Transformer is a deep learning architecture based on self-attention mechanism, proposed by Google in 2017, which has revolutionized the NLP field.
Core Components
1. Self-Attention Mechanism
Self-attention allows the model to attend to all other words in the input sequence when processing each word, thereby capturing long-range dependencies.
Computation Steps:
- Generate Query (Q), Key (K), Value (V) vectors
- Calculate attention scores: Attention(Q, K, V) = softmax(QK^T / √d_k)V
- d_k is the scaling factor to prevent gradient vanishing
Multi-Head Attention:
- Split Q, K, V into multiple heads
- Each head learns different attention patterns independently
- Concatenate outputs of all heads and apply linear transformation
2. Positional Encoding
Since Transformer doesn't use recurrent structure, it cannot capture sequence order information, so positional information needs to be explicitly injected.
Methods:
- Use sine and cosine functions to generate positional encodings
- Add positional encoding to word embeddings as final input
- Allows model to learn relative position relationships
3. Encoder-Decoder Structure
Encoder:
- Stacked with multiple identical layers
- Each layer contains multi-head self-attention and feed-forward neural network
- Uses residual connections and layer normalization
Decoder:
- Contains encoder-decoder attention layer
- Masked self-attention prevents seeing future information
- Uses autoregressive approach for sequence generation
Key Advantages
1. Parallel Computation
- Unlike RNNs which require sequential processing, can compute in parallel
- Significantly improves training and inference speed
2. Long-range Dependencies
- Self-attention directly connects any two positions
- Not limited by sequence length
3. Interpretability
- Attention weight visualization shows model focus
- Facilitates understanding and debugging
Application Scenarios
- Machine translation
- Text summarization
- Question answering systems
- Language model pre-training (BERT, GPT)

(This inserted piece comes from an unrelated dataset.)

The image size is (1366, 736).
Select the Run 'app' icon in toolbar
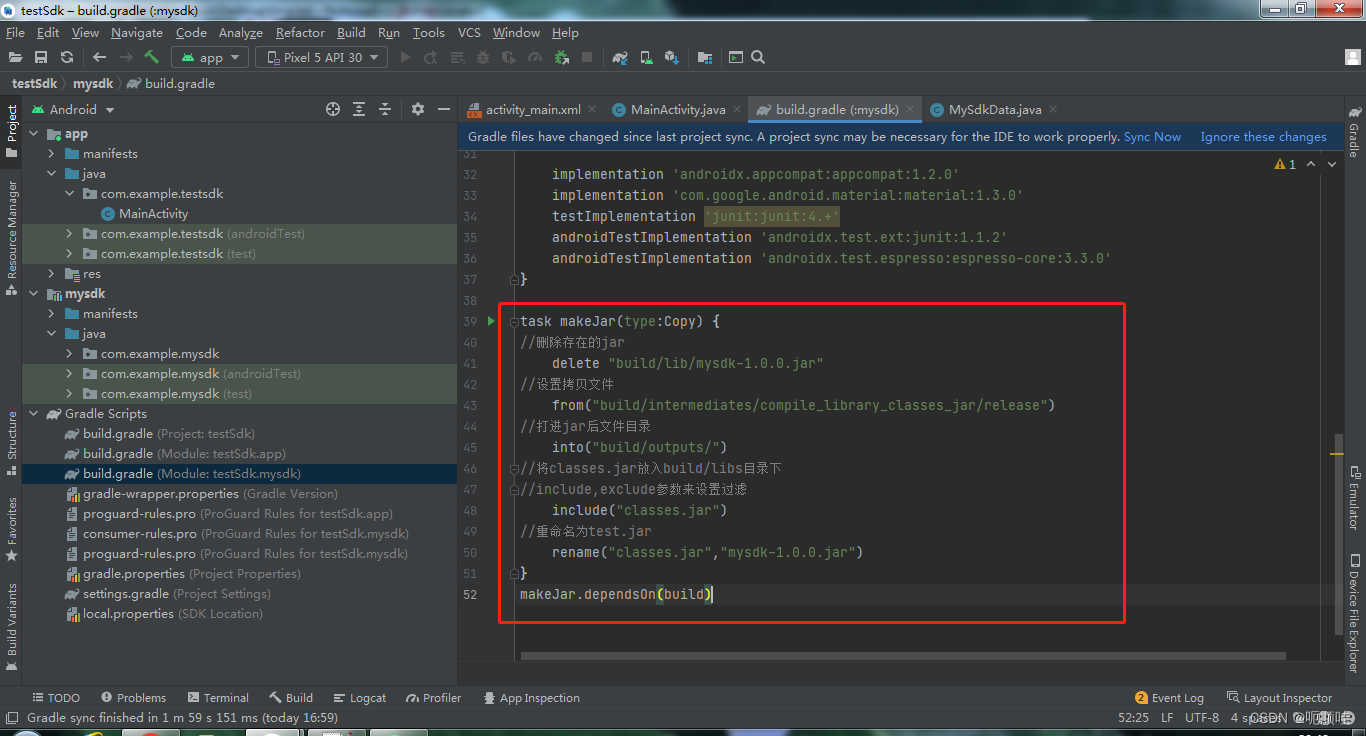pyautogui.click(x=404, y=57)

- Image processing (Vision Transformer)
Variants and Improvements
BERT (Bidirectional Encoder Representations from Transformers)
- Uses only encoder part
- Bidirectional context understanding
- Masked language model pre-training
GPT (Generative Pre-trained Transformer)
- Uses only decoder part
- Autoregressive generation
- Large-scale pre-training
T5 (Text-to-Text Transfer Transformer)
- Unifies all NLP tasks as text-to-text format
- Encoder-decoder architecture
Practical Points
Hyperparameter Tuning
- Number of attention heads: typically 8-16
- Hidden layer dimension: 512-2048
- Feed-forward network dimension: 4x hidden layer dimension
- Number of layers: 6-24 layers
Optimization Techniques
- Learning rate warm-up
- Label smoothing
- Dropout regularization
- Gradient clipping
Computation Optimization
- Mixed precision training
- Gradient accumulation
- Model parallelization
- Flash Attention